Debate on public TV begins


*TC Despite warnings that the survival of small non-commercial TV and radio stations is at stake, Republican congressional leaders sounded determined yesterday to reduce or eliminate federal funding for public broadcasting.

At a budgetary hearing, House Appropriations Committee Chairman Bob Livingston, R-La., said virtually all government programs face fiscal scrutiny and all but essential spending will be cut.

"The Corporation for Public Broadcasting is one such unnecessary program," echoed California Rep. Dana Rohrabacher, a Republican. "Nice? Yes. Thought-provoking? Yes. Essential? No. Absolutely necessary? Absolutely not."

The federal government is providing about $286 million in 1995 to the CPB, which distributes funds and programming to more than 300 Public Broadcasting System (PBS) TV stations and more than 600 National Public Radio (NPR) stations.

Since this federal funding accounts for only about 14 percent of the public broadcasting budget, House Republicans said the system could be "privatized" and operate without taxpayer support.

However, public broadcasting officials told an Appropriations subcommittee that the federal funds are vital, especially for small stations away from affluent urban audiences.

"For many stations, federal funds make the crucial difference between survival and failure," said Richard Carlson, CPB president.

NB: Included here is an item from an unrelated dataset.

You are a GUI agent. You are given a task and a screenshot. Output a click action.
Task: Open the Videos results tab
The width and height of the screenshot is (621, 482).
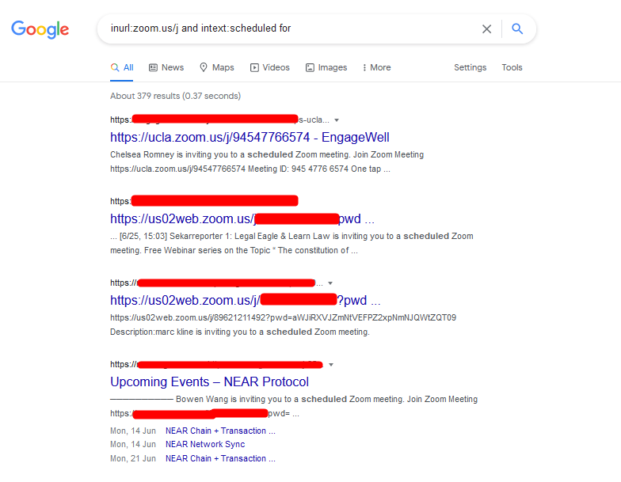click(x=269, y=68)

"The rule of thumb is that the smaller the station, the larger the proportion of federal funds," he said. "In the event of total fund cutoff, the stations that will go dark first will be the smaller ones."

In a separate press conference, House Speaker Newt Gingrich, seemed to step back from his earlier calls for "zeroing out" funding for public broadcasting and provided hope for compromise.

"If the real problem is small rural stations, maybe part of the answer is to give the money directly to small rural stations," he said. "If we are serious about getting to a balanced budget by 2002, everything should be on the table except Social Security.

"My guess is CPB, the Corporation for Public Broadcasting, could be privatized and they would actually do very, very well," he said. "Arts and Entertainment [cable channel] is private. C-SPAN is private. CNN is private. ESPN is private. The History Channel is private. There's only one group in America that gets taxpayer money to be on a cable channel."

Subcommittee chairman John Porter, a Republican from Illinois, said the panel would decide within a few weeks whether to cut or eliminate federal funds for CPB.

Some subcommittee Democrats warned that federal cutbacks could jeopardize popular programs such as "Sesame Street" and "Barney."

" 'Mister Rogers Neighborhood' is far more popular than Mr. Gingrich's. 'Sesame Street' is a far healthier environment for children than Capitol Hill," said Democratic Rep. Nita Lowey, of New York. "The Muppets are far more popular than this Congress, and we should think twice before we eliminate them."

Because of lucrative merchandising deals, such programs actually generate revenues for public broadcasting, said Mr. Carlson.

The Children's Television Workshop, producers of "Sesame Street," has spent more than $100 million on programming for public TV over the past five years, making it the single largest non-government source of funds, he said.

Indeed, Republicans argued that such revenues could be used to offset the reduction in federal funds.

"Forbes magazine recently listed Barney, the lovable purple dinosaur, as the third-richest entertainer is America, after Stephen Spielberg and Oprah Winfrey," said Republican Sen. Larry Pressler, of South Dakota, chairman of the Senate committee with oversight over public broadcasting.

" 'Barney' is estimated to gross almost $1 billion a year. 'Sesame Street' is close behind with $800 million."